After a first night in the city where he conquered the world, Pacquiao said he was looking forward to thwarting the Mexican boxing legend yet again.
“I’m confident,” Pacquiao said.
Asked if his present state of mind could spill over to overconfidence, he clarified his remark: “I have lots of confidence in myself.”
The countdown to the mega-fight, the third and final encounter between the Filipino icon and the Mexican known as “El Terible,” has ticked down to just five days and Pacquiao is ready to cap his toughest training in his career.
The hard-hitting southpaw also expects Morales to stay away from a phone-booth brawl by opening up ring space and moving around a lot.

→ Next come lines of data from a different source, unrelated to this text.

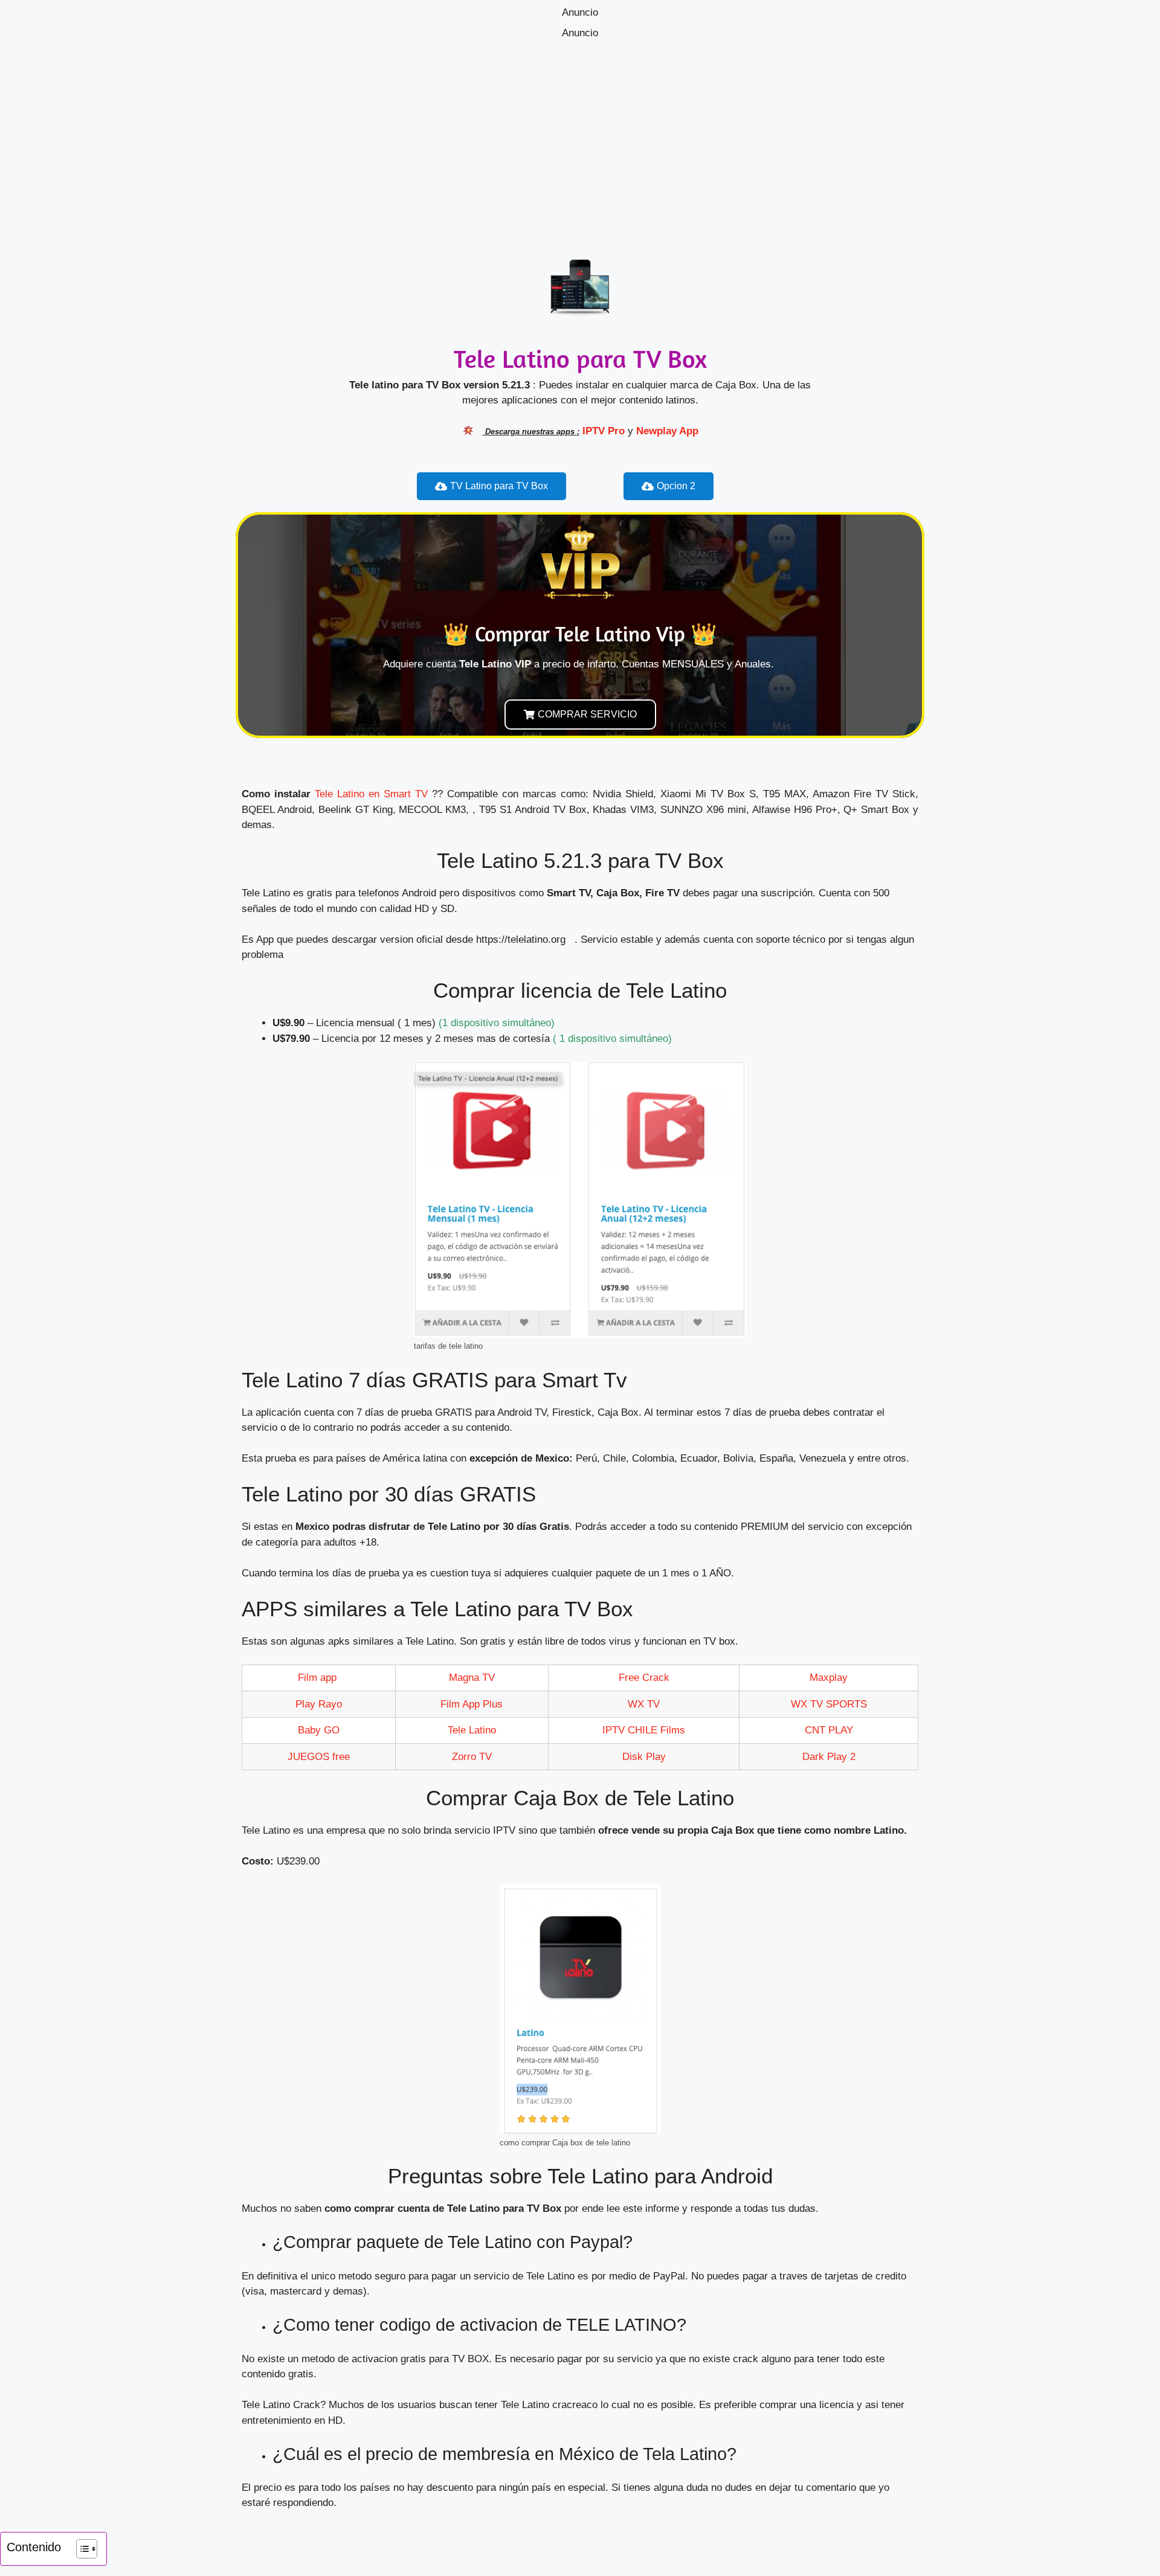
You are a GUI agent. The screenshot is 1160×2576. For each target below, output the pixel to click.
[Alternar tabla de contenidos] (80, 2549)
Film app (319, 1677)
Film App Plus (471, 1704)
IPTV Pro (603, 431)
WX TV (644, 1704)
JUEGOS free (319, 1756)
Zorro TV (472, 1756)
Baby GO (319, 1730)
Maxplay (829, 1677)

“There’s a chance he will run,” Pacquiao said. “In fact, if he gets hit hard and feels the pain, he’ll start running.
“I really feel he’s going to attack,” Pacquiao added. “He’s got a lot of pride. We’re going to hurt each other anyway, why not get on with it right away?”
Whatever Morales does, for Pacquiao, it doesn’t matter.
“If he charges but lets his guard down then all the better,” he said, adding such a move will allow him to introduce Morales to his right hook, a new weapon that is slowly becoming as potent as his pet left straight.
And with the knowledge that Morales has trained just as hard, Pacquiao said that at the final bell, win or lose, he will have no excuses.
“Once the fight ends [no matter what happens], there’ll be no excuses,” said the 27-year-old pride of Gen. Santos City. “Morales has trained differently this time.”
And so has Pacquiao. He has doubled road work every morning. And he has sparred a total of 157 rounds, the most in his career.
Pacquiao also expects Morales to make the 130-pound weight limit, an issue that has become almost synonymous to the November 18 super featherweight fight at the Thomas and Mack Center.
“I think he’s going to make it,” said Pacquiao (42-3-2, 32 KOs).
Morales (48-4, 34 KOs) is bound by contract to pay $500,000 for every pound he weighs above the weight limit.
Then, with a naughty smile on his face and his eyebrows raised, Pacquiao said: “They moved the weigh-in early. That gives him more time to recover.”
The weigh-in is slated at 2:30 p.m. Thursday. His previous bouts with Morales had 4 p.m. schedules.